Extracted records
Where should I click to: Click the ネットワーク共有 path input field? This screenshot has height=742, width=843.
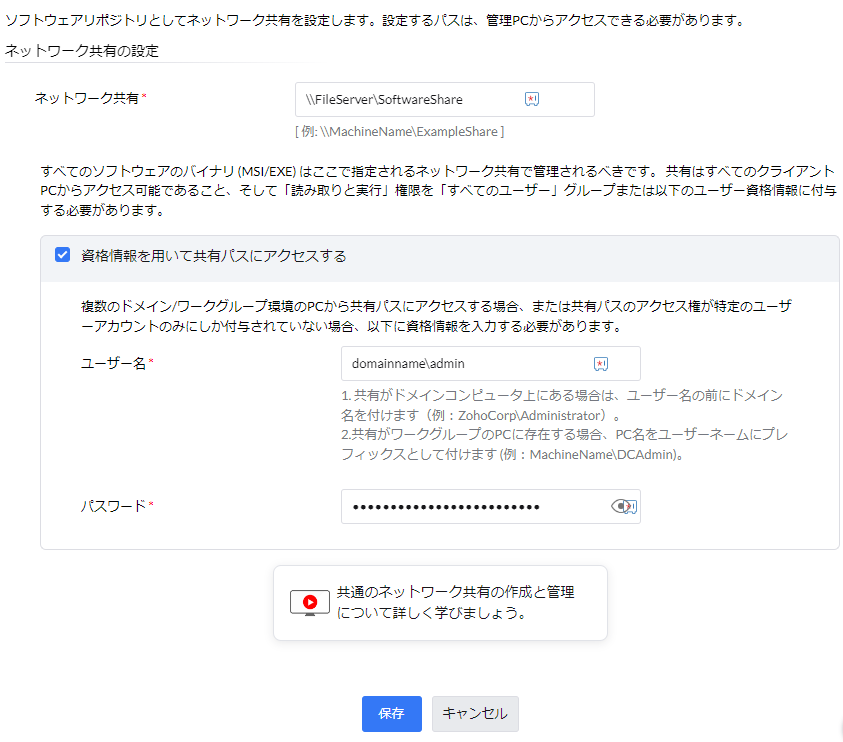410,99
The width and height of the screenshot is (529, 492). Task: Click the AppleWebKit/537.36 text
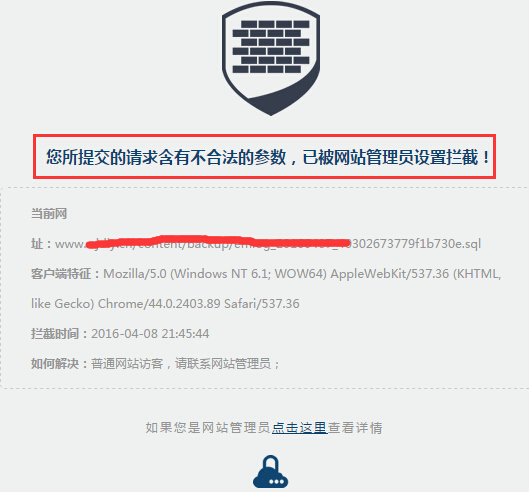pyautogui.click(x=390, y=274)
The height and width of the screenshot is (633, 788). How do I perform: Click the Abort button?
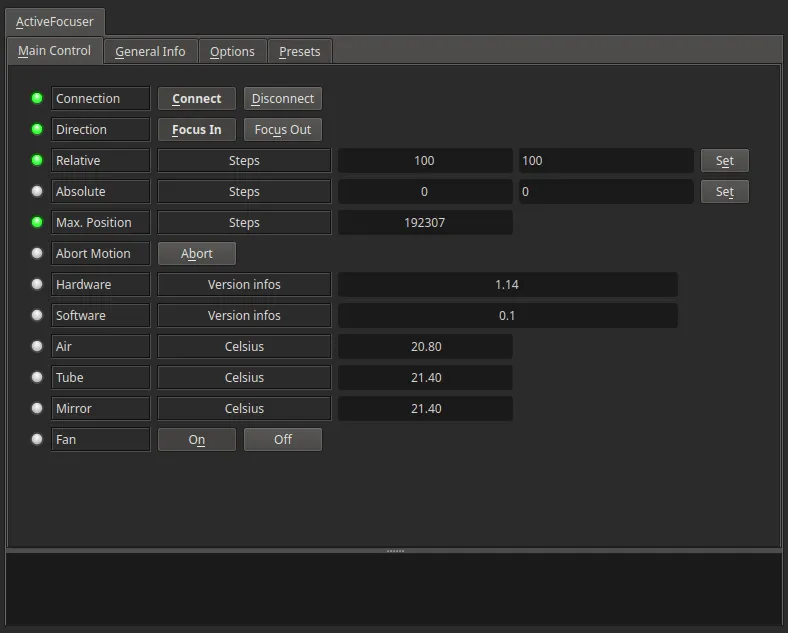(x=196, y=254)
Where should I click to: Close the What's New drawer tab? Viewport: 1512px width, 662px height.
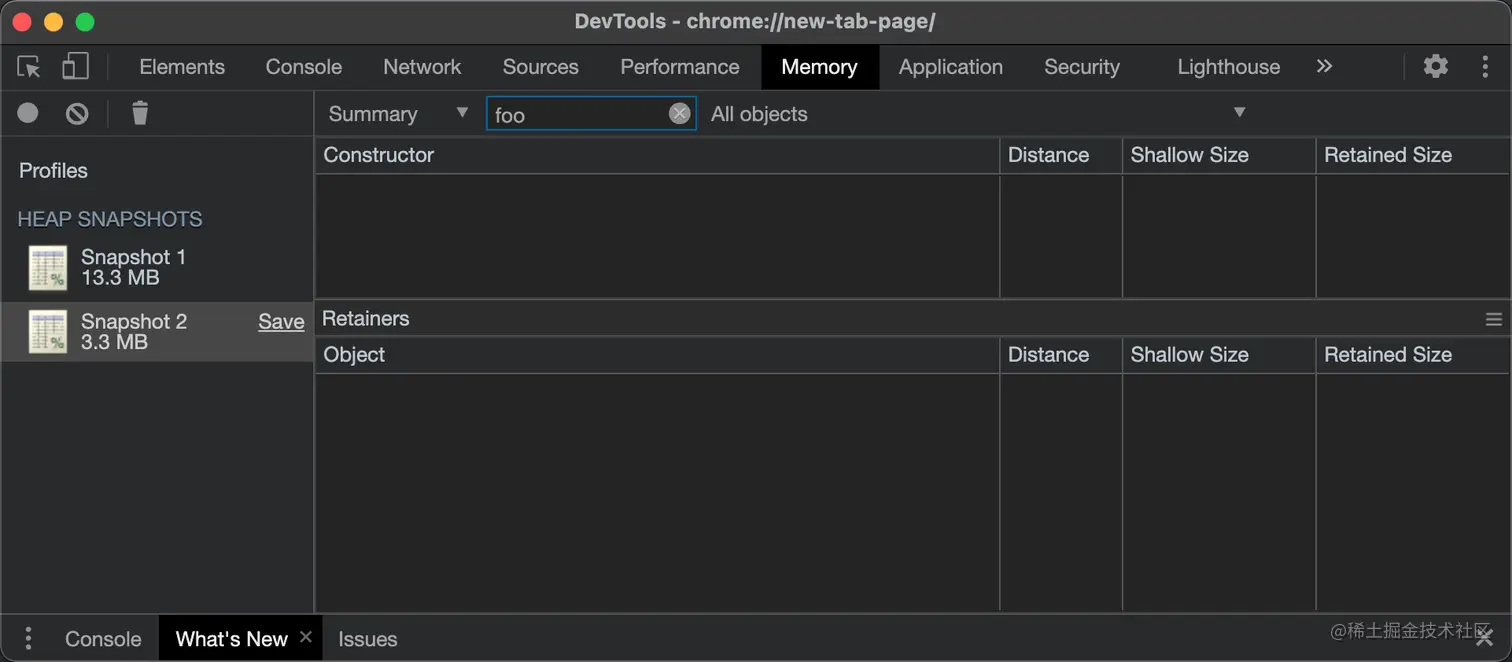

— Your task —
Could you set down the records above word for word, without any of the pictures?

— Task answer —
Where should I click to: Click the ネットワーク共有 path input field? This screenshot has height=742, width=843.
410,99
The width and height of the screenshot is (529, 492). Task: Click the AppleWebKit/537.36 text
pyautogui.click(x=390, y=274)
The height and width of the screenshot is (633, 788). How do I perform: Click the Abort button?
(x=196, y=254)
Where should I click to: Close the What's New drawer tab? Viewport: 1512px width, 662px height.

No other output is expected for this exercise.